Interpellée par les entreprises et les salariés de la Haute-Vienne qui redoutent la concurrence d’une main d’œuvre à bas coût souvent issue de l’Est de l’Europe sur leur activité et leur emploi, j’ai interrogé ce matin en Commission des Affaires économiques le Commissaire général de France Stratégie Gilles de Margerie sur les mesures à mettre en œuvre.

Des solutions existent :

La directive sur le travail détaché permet par exemple à des entreprises allemandes d de l’agroalimentaire d’employer à bas-coûts des travailleurs souvent polonais ou tchèques. Cela entraîne une concurrence difficile à soutenir pour les entreprises françaises. Je pense notamment aux dirigeants et aux salariés de l’entreprise MADRANGE de FEYTIAT que j’ai visitée en janvier dernier et qui redoutaient cette concurrence au moins-disant social. La directive en cause à été révisée afin de limiter les abus, en grande partie grâce à la France. Adoptée par le Parlement européen en mai 2018, la nouvelle version de la directive entrera en vigueur courant 2020. C’est une protection pour les salariés français et hauts-viennois.

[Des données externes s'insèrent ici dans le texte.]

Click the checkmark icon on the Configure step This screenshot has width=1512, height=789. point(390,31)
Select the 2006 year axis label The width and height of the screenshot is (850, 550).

Le Président de la République Emmanuel Macron a également émis l’idée d’un salaire minimum dans chaque pays européen. Imaginez que 6 pays de l’UE n’ont même pas de SMIC ! Ce salaire serait fixé à 60 % du salaire médian. Les écarts de salaires au sein de l’UE s’en trouveraient donc automatiquement réduits. La majorité LaREM à laquelle j’appartiens défend cette idée pour les élections européennes.
Des sujets aussi vitaux que les salaires et l’emploi dans le Limousin se traitent en grande partie au niveau européen.